Typically, the Foresight Process is that:
- A 'short list' of important enabling sciences/ technologies is developed by some means
- 'Experts' investigate the technologies on the list
- Multi-disciplinary, multi-sectoral 'groups' discuss the results of the investigation
- Reports of the groups' discussions are presented to decision makers.
For example, the recent UK 'Technology Foresight Programme', which was designed to look ahead 10-20 years at markets and technology, set up Foresight Panels on the following topics:
- Agriculture, natural resources and environment
- Manufacturing, Production and Business Processes
- Defence & Aerospace
- Materials
- Chemicals
- Construction
- Financial Services
- Food and Drink
- Health and Life Sciences
- Energy
- Transport
- Communications
- Leisure, Education
- IT and Electronics
- Retail and Distribution
The output was 360 recommendations, with the following six overarching themes:
- Communications and computing power
- New organisms, products and processes
- Advances in materials science, engineering and technology
- Getting production processes and services right
- Need for a cleaner, more sustainable world
- Social trends - demographics and greater public acceptance of new technology.
Under these themes, 27 generic priorities were identified for development by the scientific and industrial communities in partnership. The report also identified five broad infrastructural priorities:
- Knowledge and skills base
- Basic research excellence
- Communications infrastructure
- Long-term finance
- Continuous updating of policy and regulatory frameworks.

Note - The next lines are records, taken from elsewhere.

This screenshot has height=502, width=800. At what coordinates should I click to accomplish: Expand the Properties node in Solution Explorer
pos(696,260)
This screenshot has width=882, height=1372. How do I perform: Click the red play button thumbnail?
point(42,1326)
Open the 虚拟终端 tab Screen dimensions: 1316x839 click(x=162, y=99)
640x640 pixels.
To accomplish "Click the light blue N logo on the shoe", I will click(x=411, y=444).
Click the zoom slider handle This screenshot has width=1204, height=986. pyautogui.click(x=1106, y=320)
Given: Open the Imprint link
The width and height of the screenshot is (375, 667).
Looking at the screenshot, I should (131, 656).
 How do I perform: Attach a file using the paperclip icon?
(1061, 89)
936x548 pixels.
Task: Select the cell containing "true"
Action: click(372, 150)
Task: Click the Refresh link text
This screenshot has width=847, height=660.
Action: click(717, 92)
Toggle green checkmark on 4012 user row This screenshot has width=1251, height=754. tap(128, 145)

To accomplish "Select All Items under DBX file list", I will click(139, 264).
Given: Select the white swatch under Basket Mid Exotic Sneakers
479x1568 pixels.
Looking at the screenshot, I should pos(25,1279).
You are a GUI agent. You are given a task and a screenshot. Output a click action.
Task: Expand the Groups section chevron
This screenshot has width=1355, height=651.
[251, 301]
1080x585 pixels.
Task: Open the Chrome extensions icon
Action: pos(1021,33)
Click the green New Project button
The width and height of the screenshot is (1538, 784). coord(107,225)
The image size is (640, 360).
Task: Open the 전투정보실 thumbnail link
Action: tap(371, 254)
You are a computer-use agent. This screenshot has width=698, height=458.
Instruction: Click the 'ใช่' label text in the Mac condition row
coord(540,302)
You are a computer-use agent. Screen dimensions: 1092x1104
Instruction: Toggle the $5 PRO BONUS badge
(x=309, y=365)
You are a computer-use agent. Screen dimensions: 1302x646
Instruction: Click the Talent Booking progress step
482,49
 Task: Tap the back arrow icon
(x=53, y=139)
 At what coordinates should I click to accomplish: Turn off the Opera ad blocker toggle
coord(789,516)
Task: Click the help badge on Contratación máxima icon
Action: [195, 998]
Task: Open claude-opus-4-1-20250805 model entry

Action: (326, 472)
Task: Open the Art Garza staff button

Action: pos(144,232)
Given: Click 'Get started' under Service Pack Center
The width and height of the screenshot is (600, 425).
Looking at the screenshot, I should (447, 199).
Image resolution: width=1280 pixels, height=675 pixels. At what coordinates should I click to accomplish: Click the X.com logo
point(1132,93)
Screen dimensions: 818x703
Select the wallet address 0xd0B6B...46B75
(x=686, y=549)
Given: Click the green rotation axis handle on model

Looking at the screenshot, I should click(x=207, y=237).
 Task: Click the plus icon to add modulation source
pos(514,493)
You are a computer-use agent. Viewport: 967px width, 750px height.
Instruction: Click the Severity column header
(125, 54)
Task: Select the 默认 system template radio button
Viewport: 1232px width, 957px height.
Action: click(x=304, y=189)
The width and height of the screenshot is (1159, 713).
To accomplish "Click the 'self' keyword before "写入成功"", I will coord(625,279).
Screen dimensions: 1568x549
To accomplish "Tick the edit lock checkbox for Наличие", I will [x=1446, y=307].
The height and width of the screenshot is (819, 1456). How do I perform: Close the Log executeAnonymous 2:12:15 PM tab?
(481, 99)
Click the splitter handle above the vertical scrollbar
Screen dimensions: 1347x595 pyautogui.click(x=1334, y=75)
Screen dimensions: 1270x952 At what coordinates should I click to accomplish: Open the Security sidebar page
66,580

It seems to be generally agreed that the process served a very valuable role in bringing together people from industry, government and academia. Furthermore, the results are probably useful in identifying potential technological growth points on the time scale of interest to industry. However, for basic science there is a grave danger that the results will be used as a basis for "planning to avoid failure", and will unduly influence choices in funding.
Indeed this seems to have already happened, and British Research Councils are now required to consider, as one criterion, whether a research application may serve the priorities of foresight, although this was not originally intended. Such a criterion would clearly have prevented Thomson from discovering the electron!